And here’s the quote from Scalia that had me yelling at my radio (in Dahlia Lithwick’s excellent summary):

Contemplating the catastrophic real-life outcomes that could happen if the petitioners lose—which nobody seems to want to talk about—Alito posits that “it’s not too late for a state to establish an exchange if we were to adopt petitioners’ interpretation of the statute.” Verrilli replies that, “In order to have an exchange approved and insurance policies on the exchange ready for the 2016 year, those approvals have to occur by May of 2015.” So, yes, it’s too late. Alito wonders if the states could be given extra time.

Scalia jumps in with a better fix: “What about Congress? You really think Congress is just going to sit there while all of these disastrous consequences ensue?”

People laugh. [emphasis mine] Even members of Congress may have laughed. Even Verrilli laughs, in his gravitas-y way: “Well, this Congress, your honor?”

Exactly, Scalia’s contention is so breathtakingly disingenuous that it is simply laughable.  And finally, while I’m picking on Scalia, here’s EJ Dionne from a few months ago:

Textual interpretation, Scalia insisted, should be “holistic” and “contextual,” not “wooden” or “literal.” Courts, he said, should adopt the interpretation of a law that “does least violence to the text,” declaring that “there can be no justification for needlessly rendering provisions in conflict if they can be interpreted harmoniously.”

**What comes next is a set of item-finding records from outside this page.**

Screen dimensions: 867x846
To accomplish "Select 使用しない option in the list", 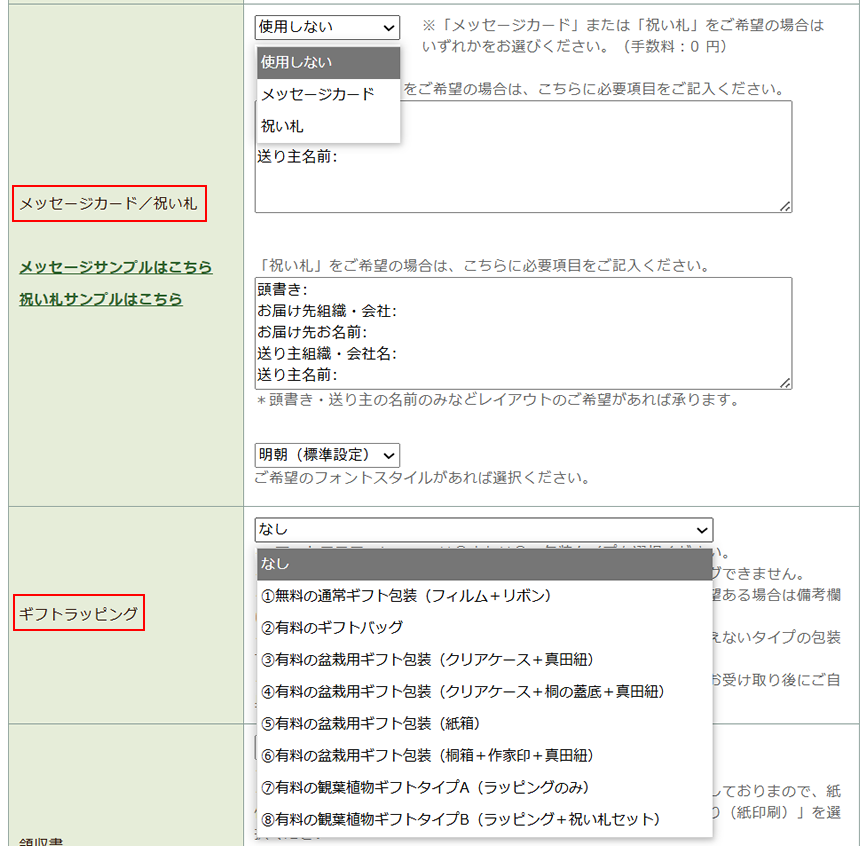I will [x=327, y=62].
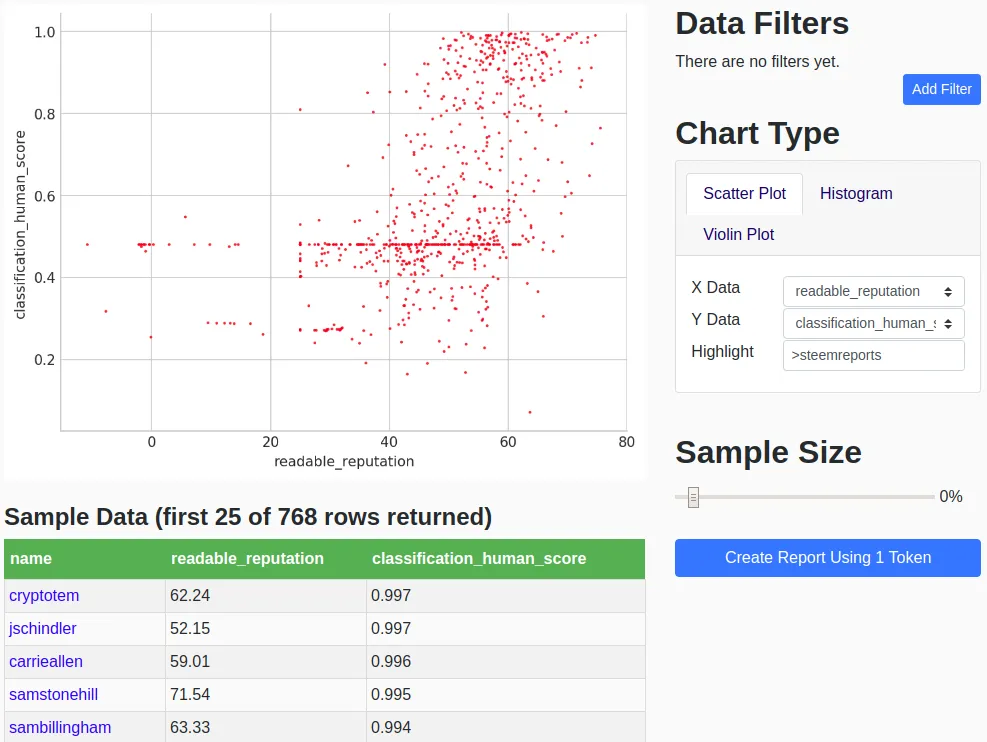Click the Y Data dropdown arrows icon
987x742 pixels.
(948, 324)
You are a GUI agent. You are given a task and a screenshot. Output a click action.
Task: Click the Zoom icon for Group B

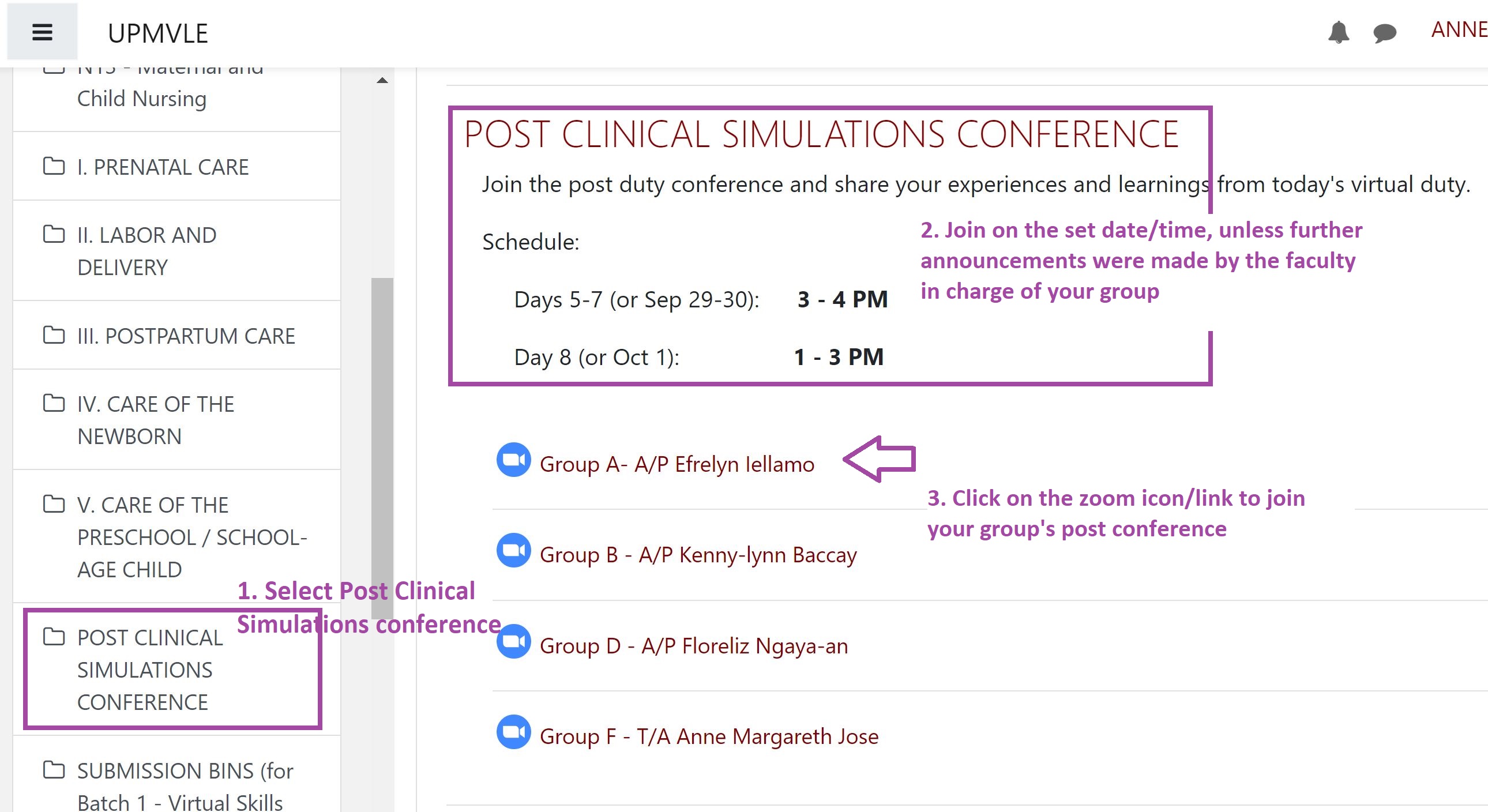513,550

If Scalia wants to be true to his own principles, can he possibly side with a convoluted reading of the law that apparently never occurred to him before? [emphasis mine]

Scalia’s principles?  Give me a break.  He’s got this reputation of being very conservative, but brilliant and principled.  He’s not.  He’s just very conservative.  Full stop.  Scalia reaches the decisions he wants to 99% of the time and that’s that.  I would love for him to prove me wrong in this case, but alas, he seems to have become more partisan than ever in recent years.  And, really, none of the justices have any more excuse than he for what would be a breathtakingly wrong and horribly partisan Supreme Court decision.